Friday, August 17, 2012

on anger

AYNSLEY:
Sometimes the anger comes.  It bubbles up out of nowhere, catching me off guard.  Sometimes it's a new comment, something inadvertent but so hurtful and insensitive that it will send me seething. Sometimes it's a memory, something I mishandled, something I said or did wrong.  Sometimes it's hearing other new moms complain about their mothers.  But it's always there, just behind the surface, like a constant flow of gas that's just waiting for a spark to ignite it and explode.  And explode I do. I rage.  Eliza takes a stroller nap almost every morning and each morning as she sleeps, I walk, quiet and alone with my thoughts.  Sometimes I cry ugly, blubbering along the East River, sweat and tears and snot and god knows what else stuck to my face and shirt. More often I cry lightly, smiling through the tears at all the other people I pass along the way, nodding to other mamas pushing strollers, smiling at toddlers, allowing runners to pass me.  Sometimes I don't cry, I just march forward, gripping the stroller so tightly my wrists ache, clenching my jaw so tightly that I feel my teeth in my ears.

I have always struggled with anger.  I turn disappointment and frustration and pain in on myself.  I am fighting this.  I fight with those memories that I'm ashamed of: when I didn't tell the awful visitor to leave Mom's room, when I didn't stop the nurse from leaving Mom alone after a procedure, when I allowed people to be absent from my support team and then turn around and support them. I am trying to let these things go.  I am trying to let myself off the hook.

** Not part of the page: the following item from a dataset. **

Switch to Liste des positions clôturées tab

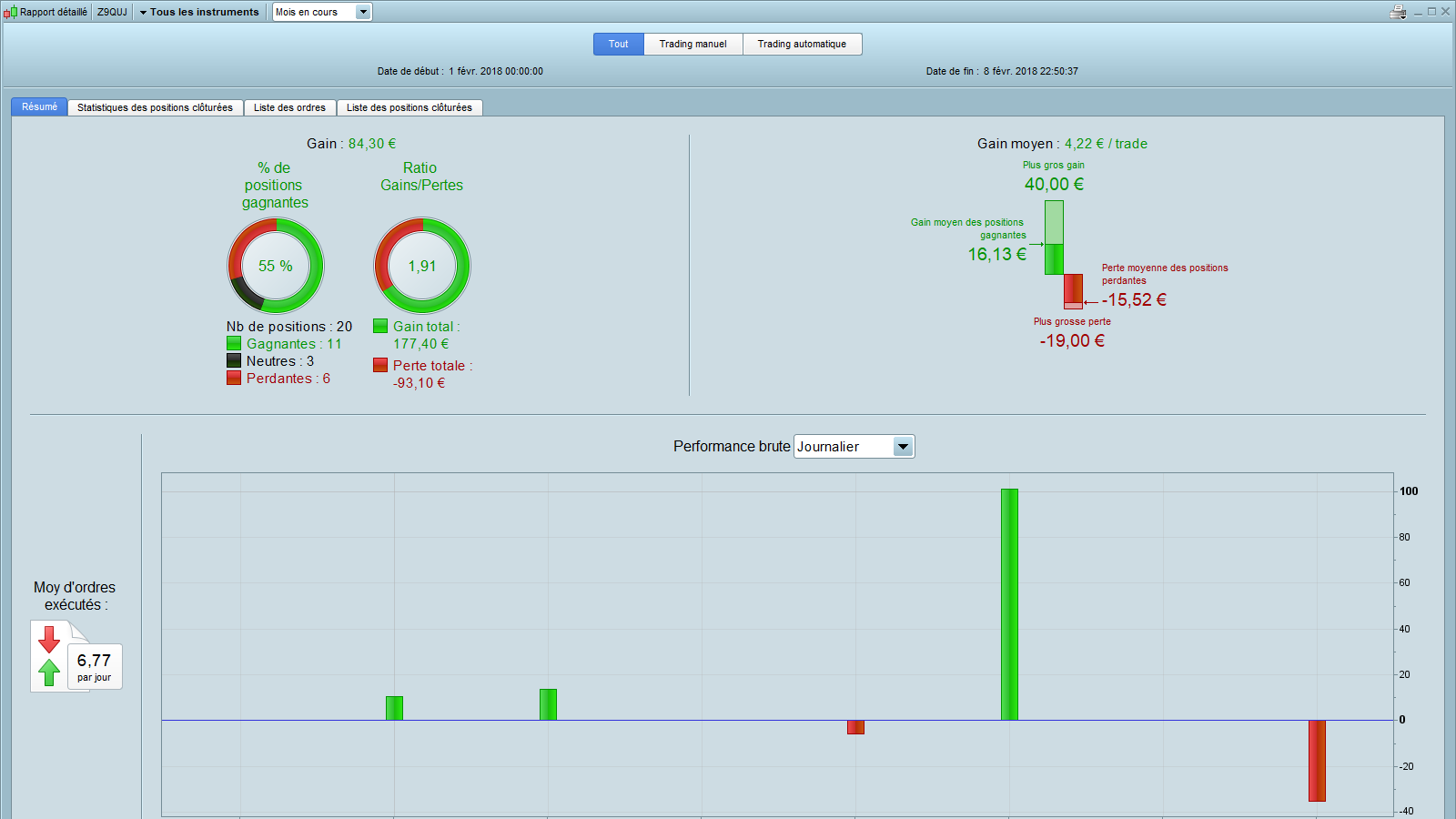coord(410,107)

But do I really deserve to be off the hook?

This is where the struggle is.  Mom was such a nice person.  I still receive stories from people sharing their memories of her and whether they knew her in high school, college or beyond, she stands out in their memories as the sweetest, nicest, prettiest person.  She had a little light around her, always.  Even at the end.  I am not like that.  I have an edge, a snap, the fuck-its, the fire, the rage.  No one remembers me with a glow. Which is fine; in my angst-ridden teen years, I used to make fun of my perfect cheerleader Marcia Brady mom.  And she used to chastise me-think about how other people feel, think about your words before you say them, think about how lucky you are to have a healthy body instead of hating the size of your thighs.  I was raised to be grateful, forgiving and nice.  I was reminded to be grateful, forgiving and nice.  And now I'm not.  Now I have free reign to be ungrateful, spiteful and mean. And sometimes I am.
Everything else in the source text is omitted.